Your task:
Once the line with "The image size is (725, 417)." has been located in the records below, set down that line and all subsequent lines exactly, omitting the pictures.

Stored records
-*-

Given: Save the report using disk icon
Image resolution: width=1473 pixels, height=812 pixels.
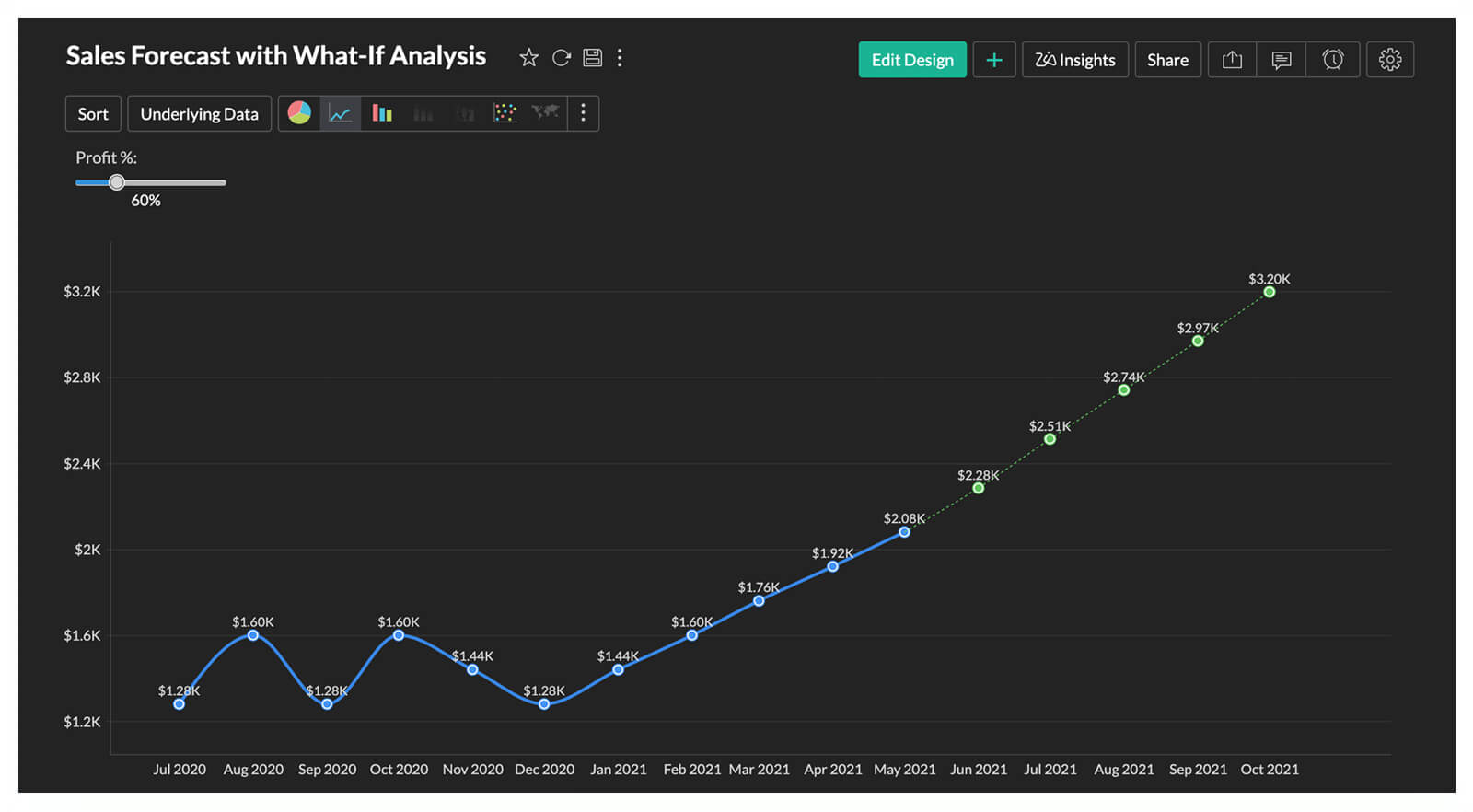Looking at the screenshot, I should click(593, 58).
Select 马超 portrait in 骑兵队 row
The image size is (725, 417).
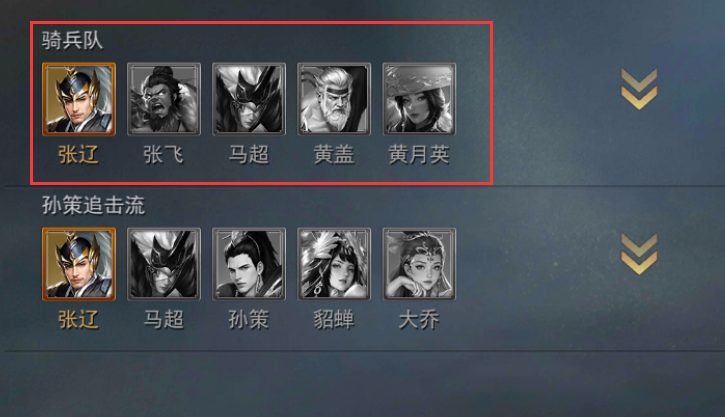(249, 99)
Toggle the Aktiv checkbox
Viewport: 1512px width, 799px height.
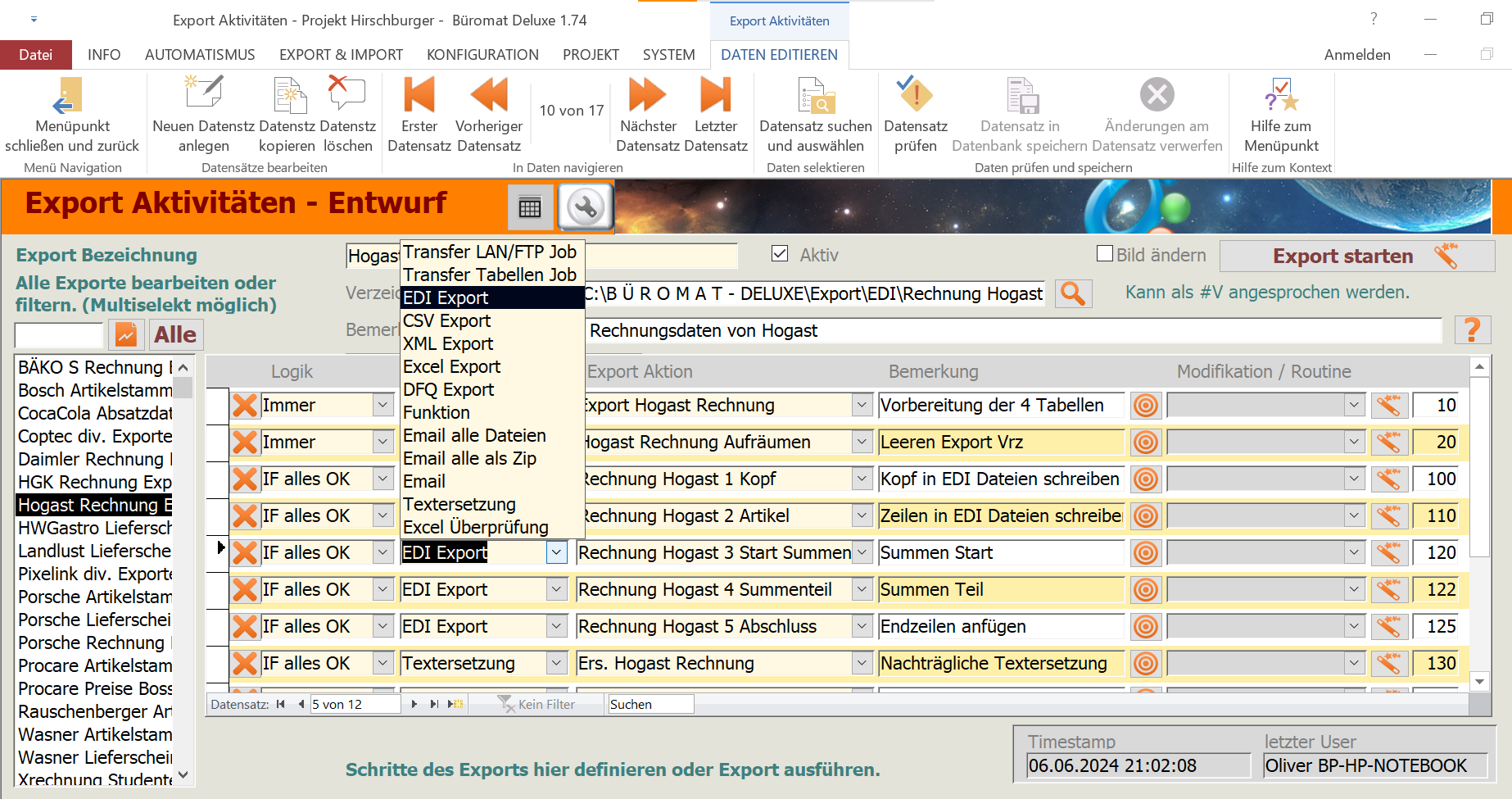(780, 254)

-*-

Task answer:
The image size is (725, 417).
(249, 99)
Toggle the Aktiv checkbox
Viewport: 1512px width, 799px height.
(780, 254)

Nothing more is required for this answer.